Of course, not every novelist is like this, but many of the better ones are. “Everybody has a theme, “ says a character in Meg Wolitzer’s “This Is Your Life”--”one particular thing that rules them. The best you can do is a variation on the theme, but that’s about it.” On the surface, Wolitzer’s third novel appears to be about the relationships between two sisters, their mother and the shadow of a missing father, and, yet, the real heart of the book seems to be the unknowability of others, the feeling that one is somehow not “normal” and the desire to be--or at least to appear--so, the same conflict between passivity/death and action/life that characterized the earlier “Sleepwalking” and “Hidden Pictures.”

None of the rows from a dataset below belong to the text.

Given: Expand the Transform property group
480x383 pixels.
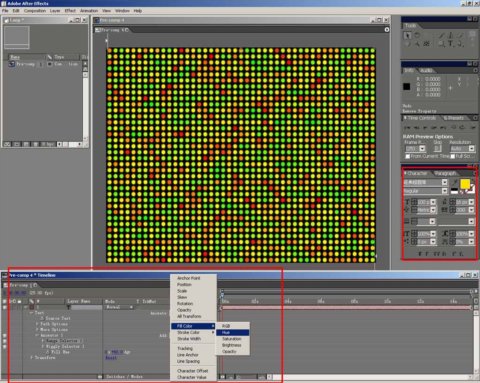Looking at the screenshot, I should [32, 357].
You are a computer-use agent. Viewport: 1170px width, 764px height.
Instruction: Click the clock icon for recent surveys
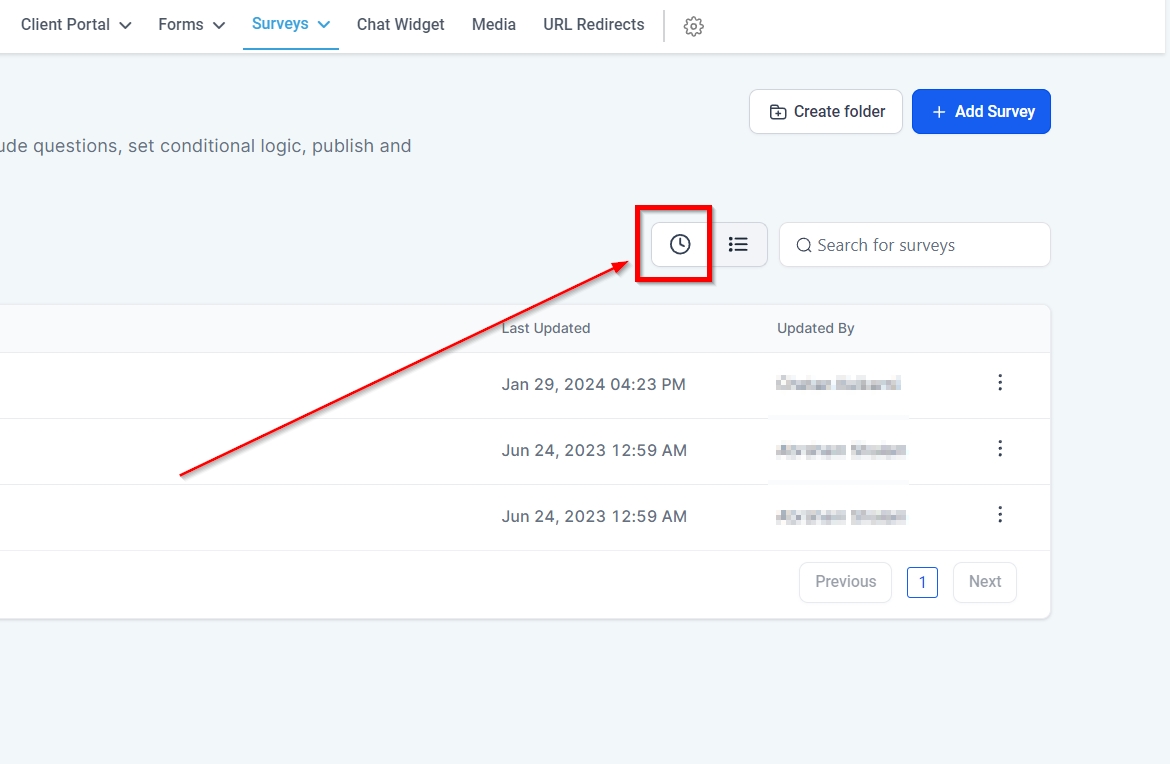point(680,244)
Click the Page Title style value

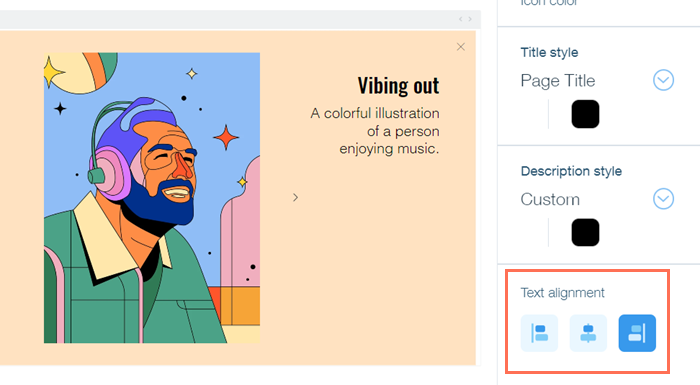click(x=558, y=81)
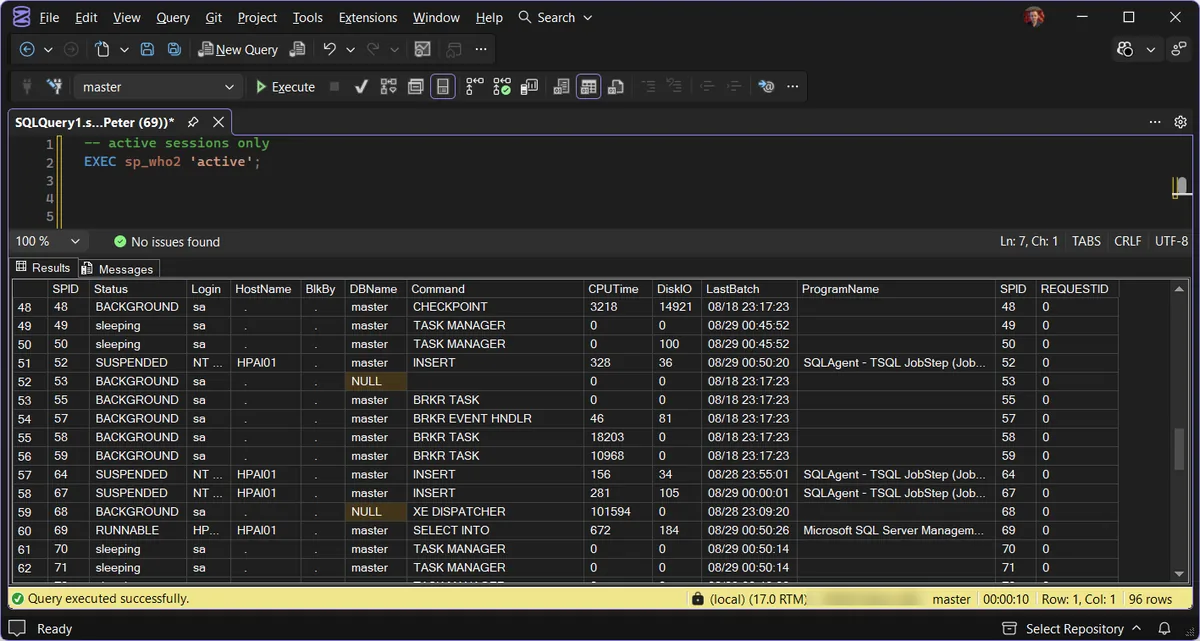1200x641 pixels.
Task: Toggle Results to Grid mode
Action: [x=588, y=87]
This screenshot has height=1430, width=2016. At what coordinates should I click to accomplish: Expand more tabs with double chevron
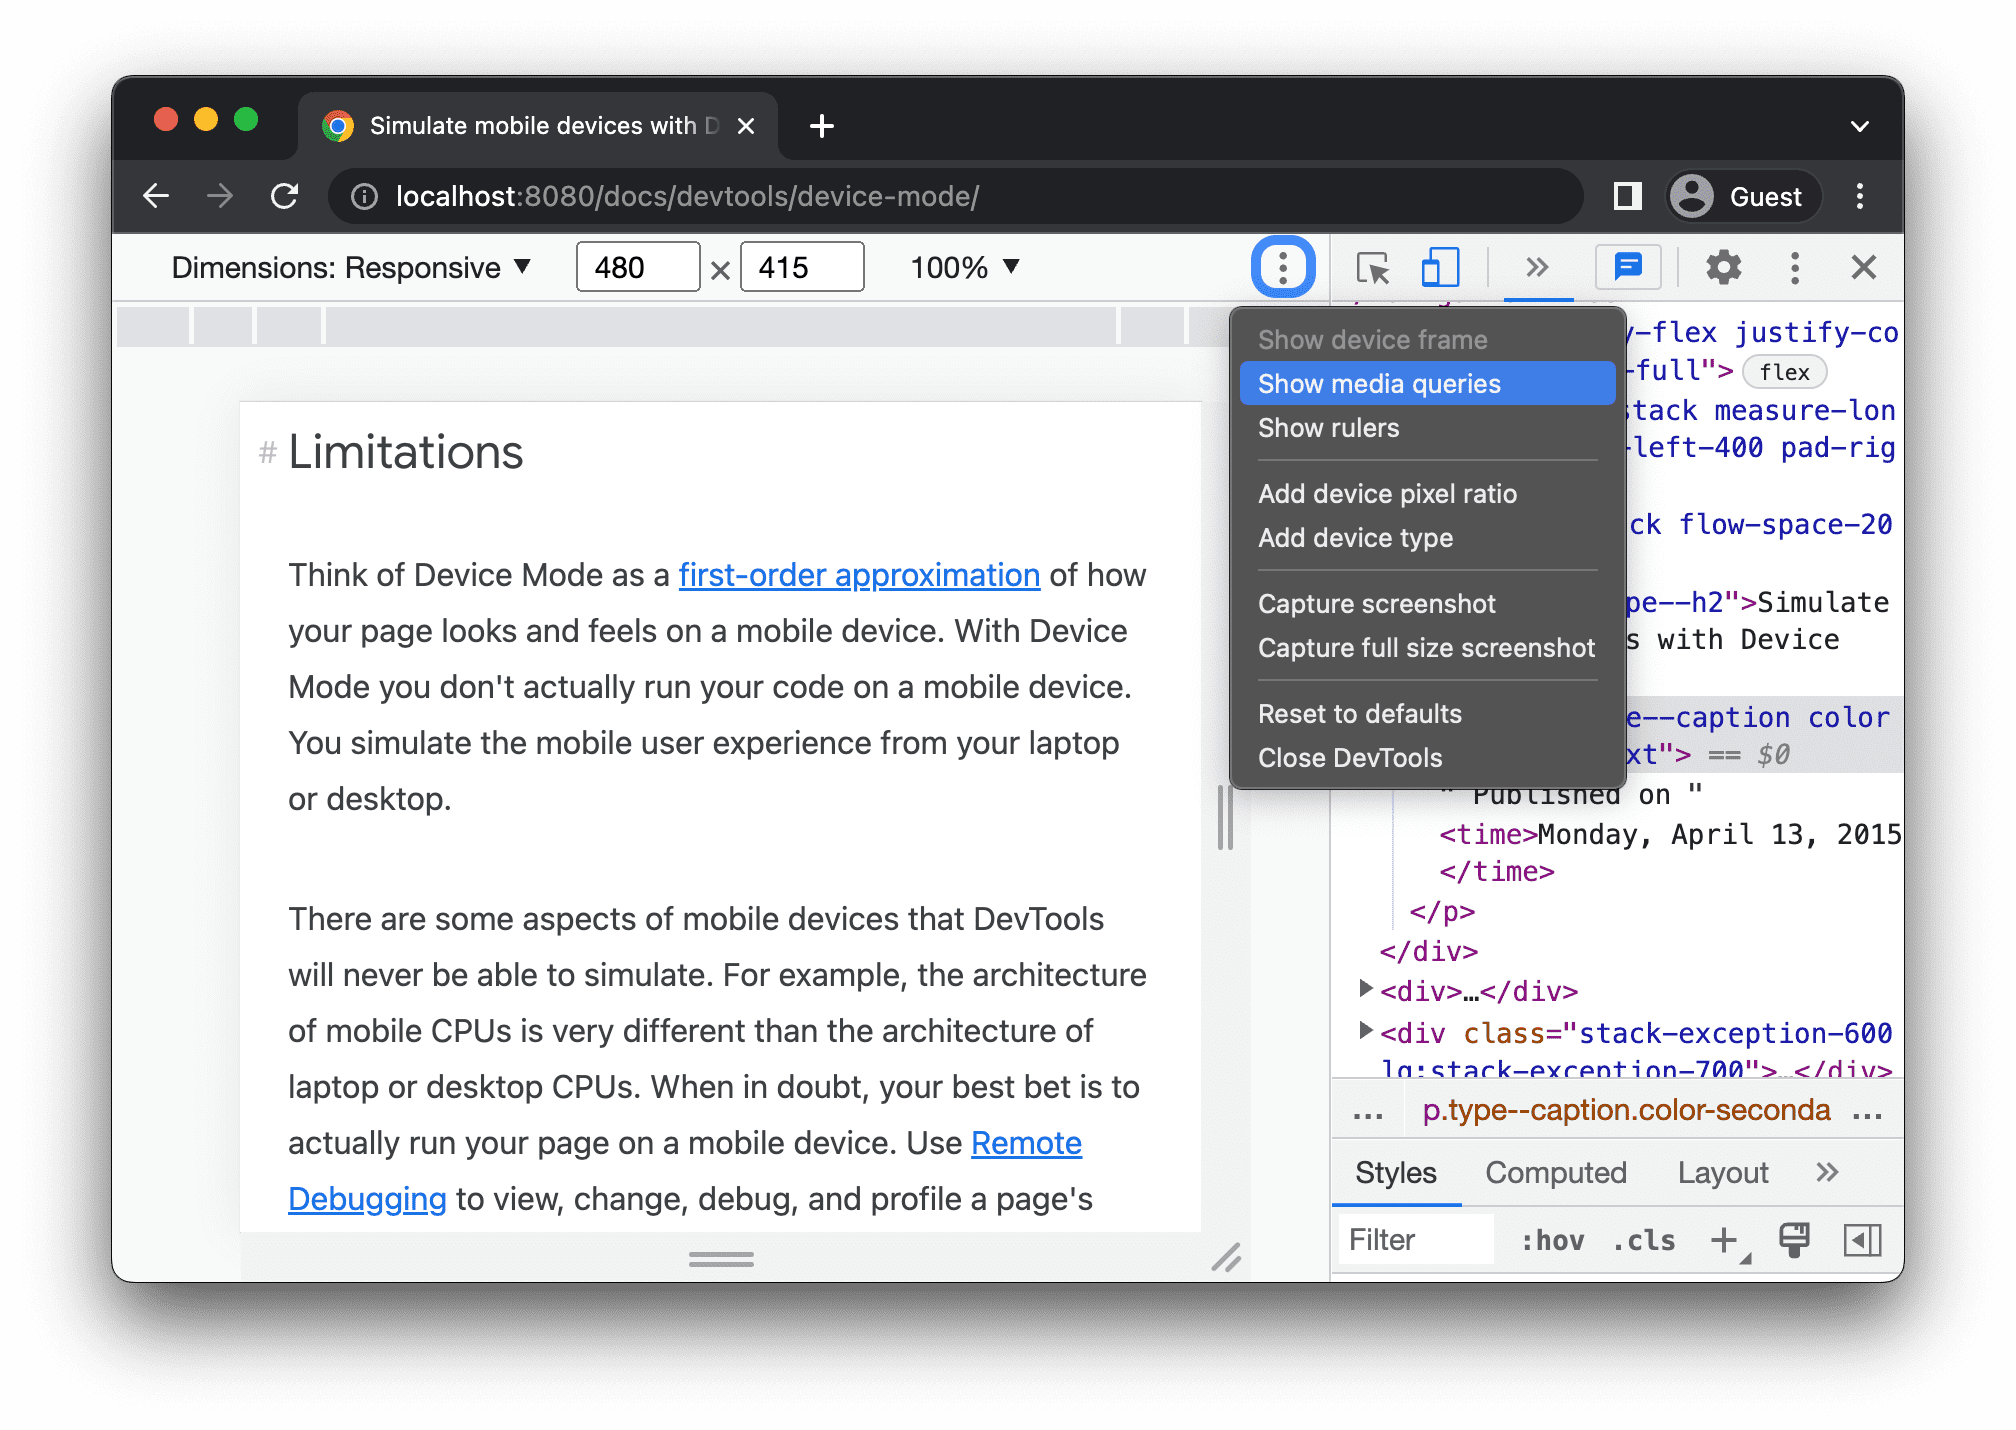click(x=1536, y=266)
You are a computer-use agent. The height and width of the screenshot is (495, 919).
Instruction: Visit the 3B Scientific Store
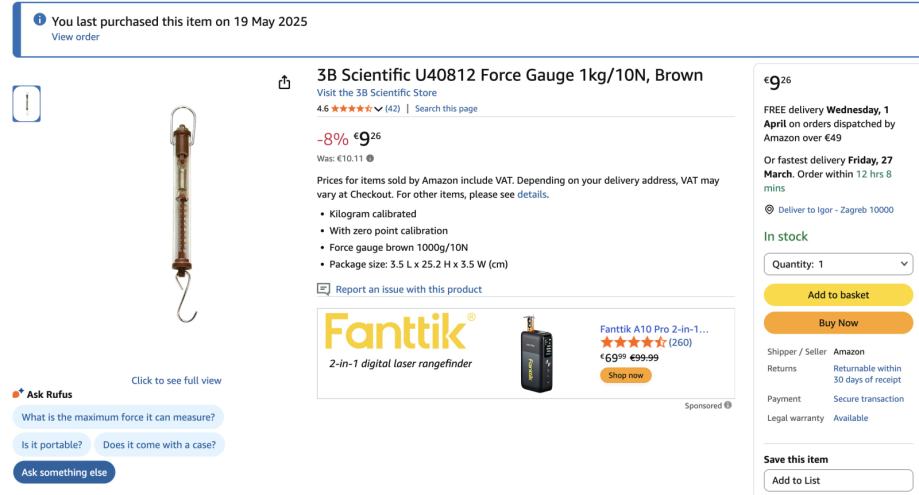click(377, 93)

But whereas those novels seemed content to remain in their rather claustrophobic worlds, “This Is Your Life” reaches out to broader horizons. The world of comedy, fame and its loss, its effect on one’s children--all play a part in the author’s most ambitious work to date. The mother, Dottie Engels, is not just any mother, but a cross between Joan Rivers and the late Totie Fields, a larger-than-life-size comedian whose shtick is endless self-deprecation. “I’m not ashamed to tell you that I married for money. My father said, ‘Here’s fifty bucks, Dottie, now get out of my sight.’ ” A smear of orange on her lips, garish red circles on her cheeks, polka dots (for “Dottie”) on her dresses, she is both horrifying and entrancing as she speaks the unspeakable in Las Vegas and on the “Johnny Carson Show” in order to make the world safe for the fat and “unattractive” everywhere. “My husband always hated it when I ate a huge meal before coming to bed. He said he had trouble falling asleep on a full stomach.”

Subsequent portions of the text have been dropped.